== EXCERPTED DATA ==
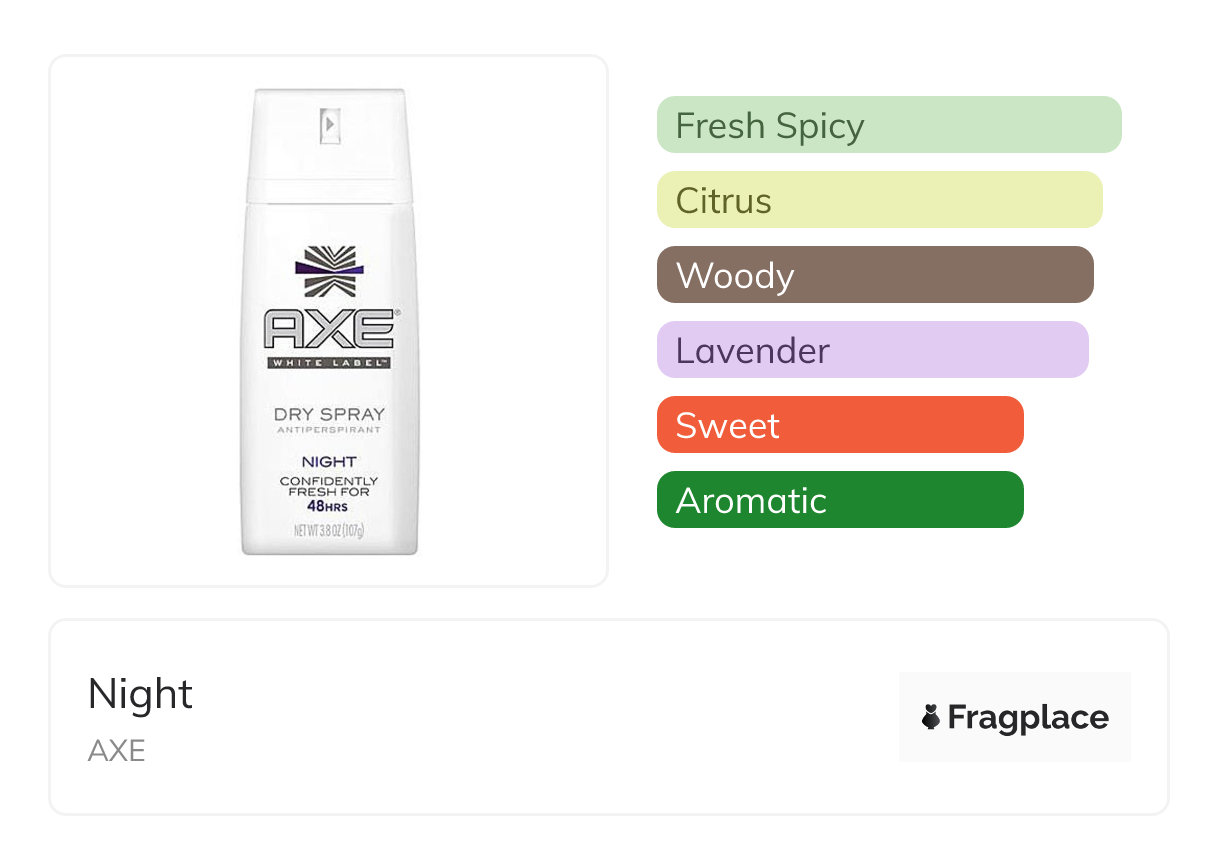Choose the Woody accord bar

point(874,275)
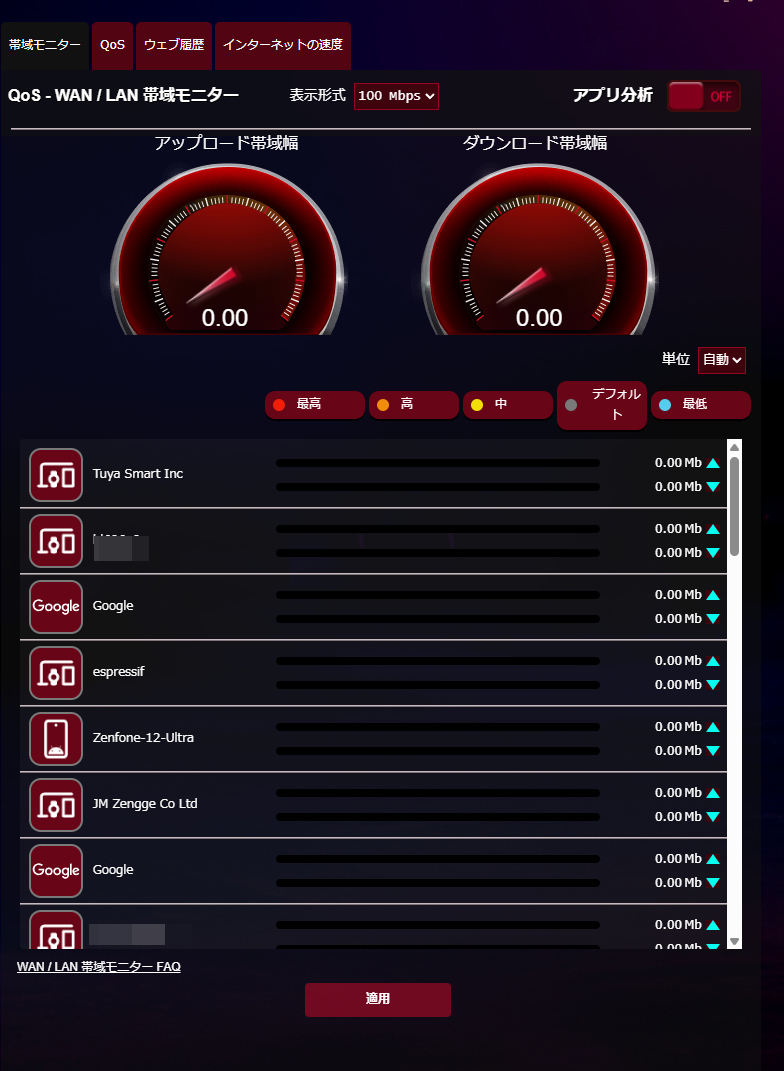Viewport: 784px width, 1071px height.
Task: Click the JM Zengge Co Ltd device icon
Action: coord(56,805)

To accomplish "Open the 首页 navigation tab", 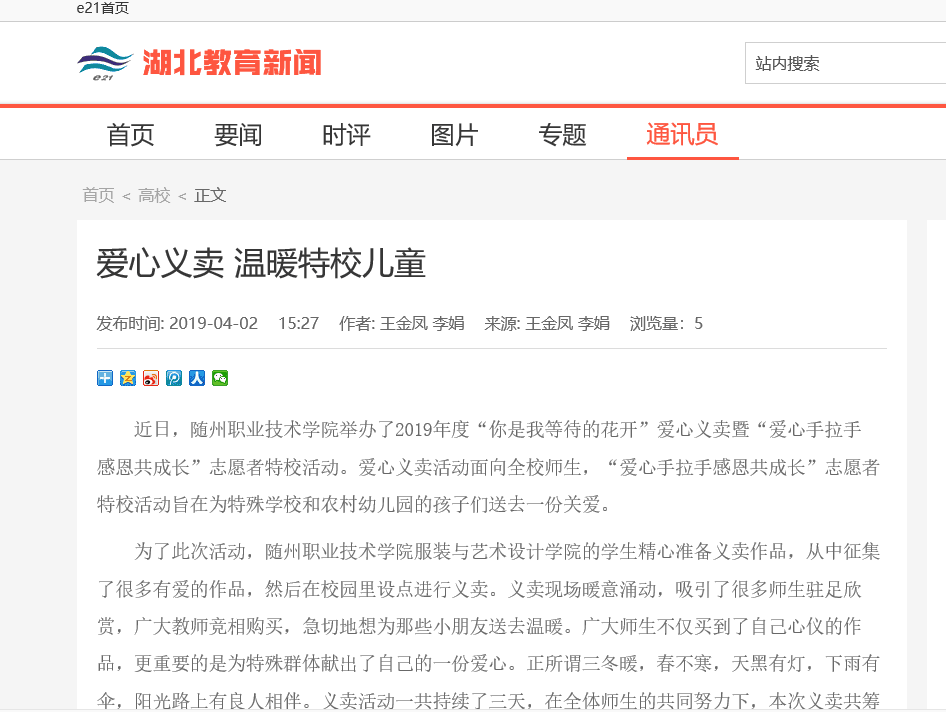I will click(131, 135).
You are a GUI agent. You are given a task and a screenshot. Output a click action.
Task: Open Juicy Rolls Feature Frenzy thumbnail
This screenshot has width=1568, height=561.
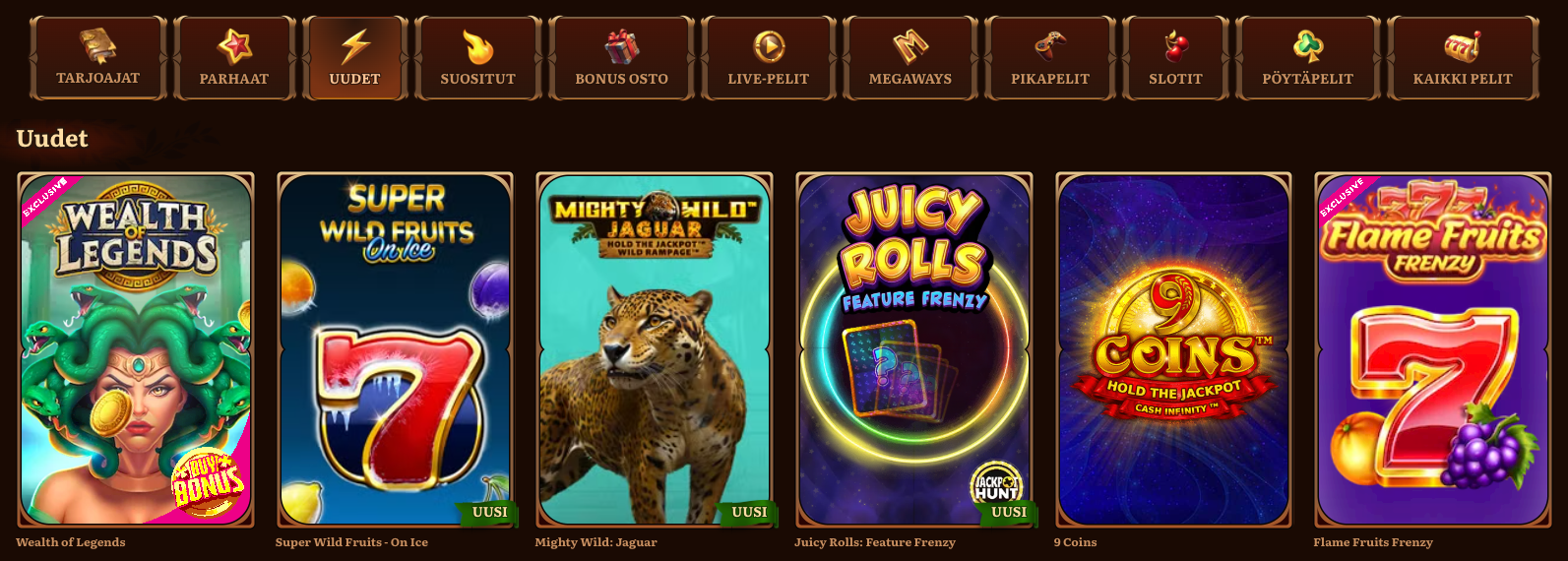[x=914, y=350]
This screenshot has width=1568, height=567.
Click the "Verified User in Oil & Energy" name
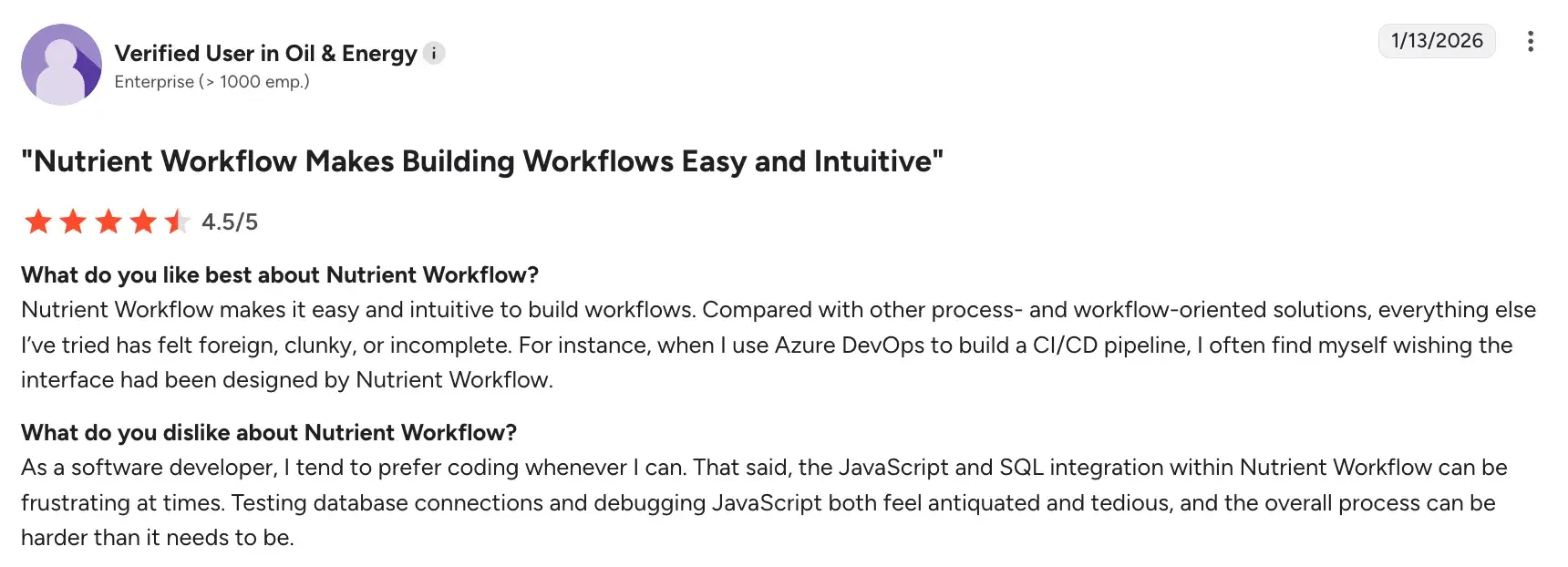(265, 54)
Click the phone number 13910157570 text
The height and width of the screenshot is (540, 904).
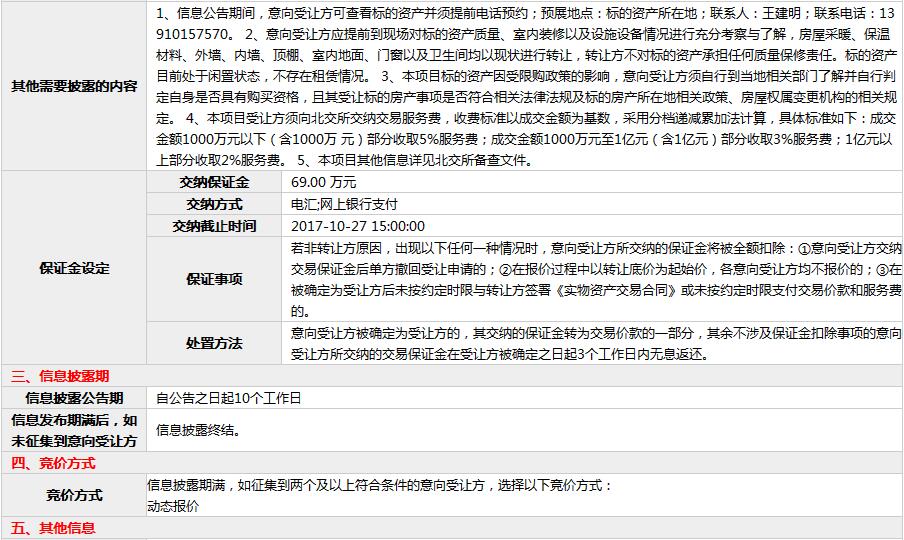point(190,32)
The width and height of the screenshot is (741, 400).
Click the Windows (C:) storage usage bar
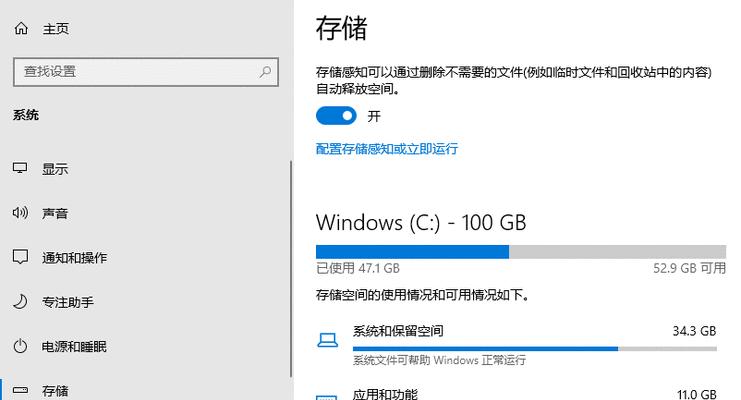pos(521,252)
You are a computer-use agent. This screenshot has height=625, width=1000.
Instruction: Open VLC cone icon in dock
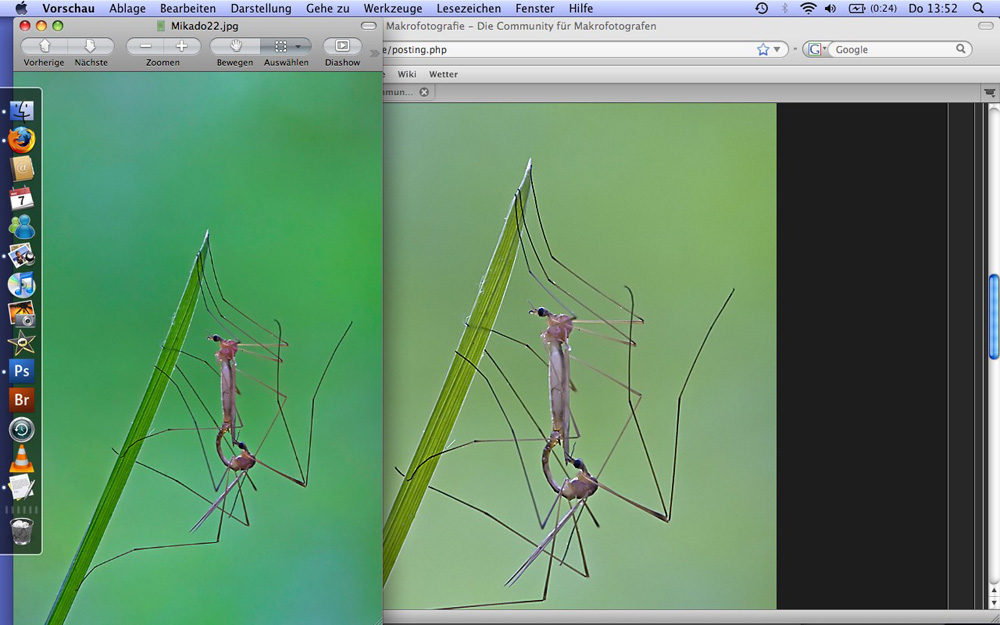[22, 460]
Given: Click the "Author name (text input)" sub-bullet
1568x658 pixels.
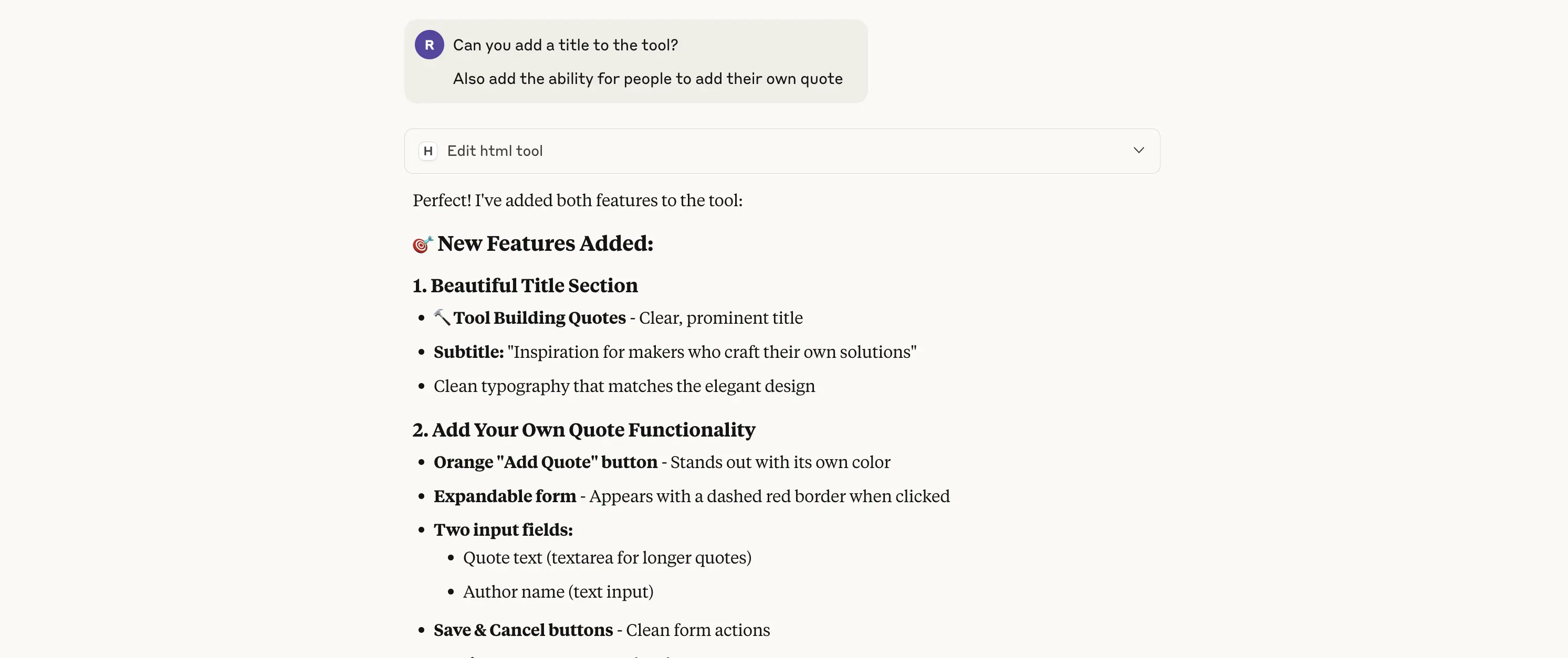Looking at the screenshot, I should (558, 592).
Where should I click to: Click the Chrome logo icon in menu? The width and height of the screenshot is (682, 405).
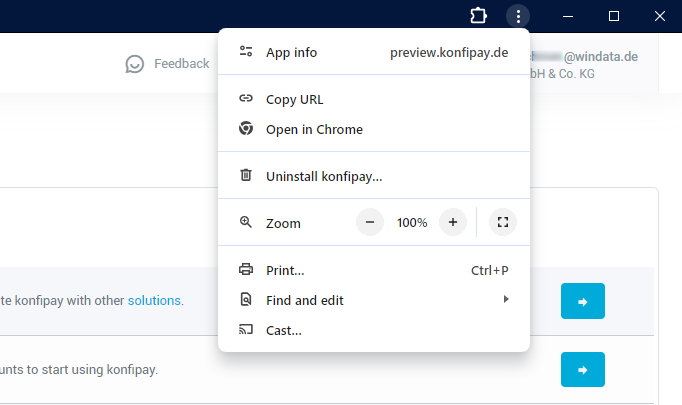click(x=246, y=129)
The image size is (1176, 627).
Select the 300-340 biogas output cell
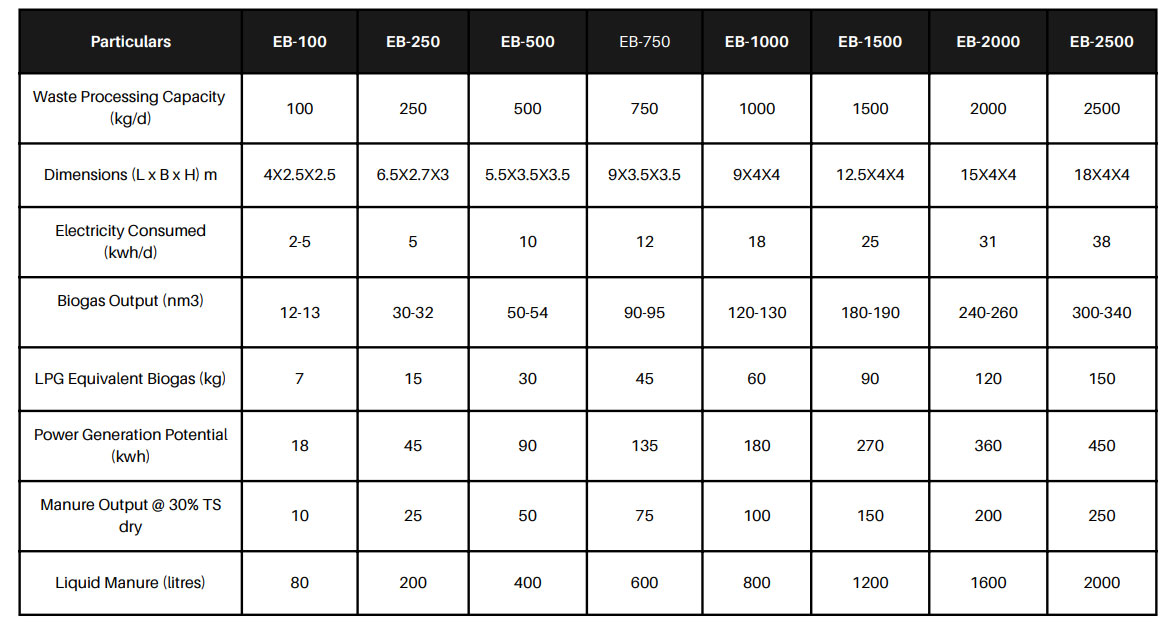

== ABOUT THIS EXERCISE ==
From the line with "Where should I" to the final line of the entries above, reproduce each line exactly and nothing else; the pictures stay out.

== YOUR RESPONSE ==
Where should I click to: Click the Chrome logo icon in menu? The width and height of the screenshot is (682, 405).
click(x=246, y=129)
The image size is (1176, 627).
Select the 300-340 biogas output cell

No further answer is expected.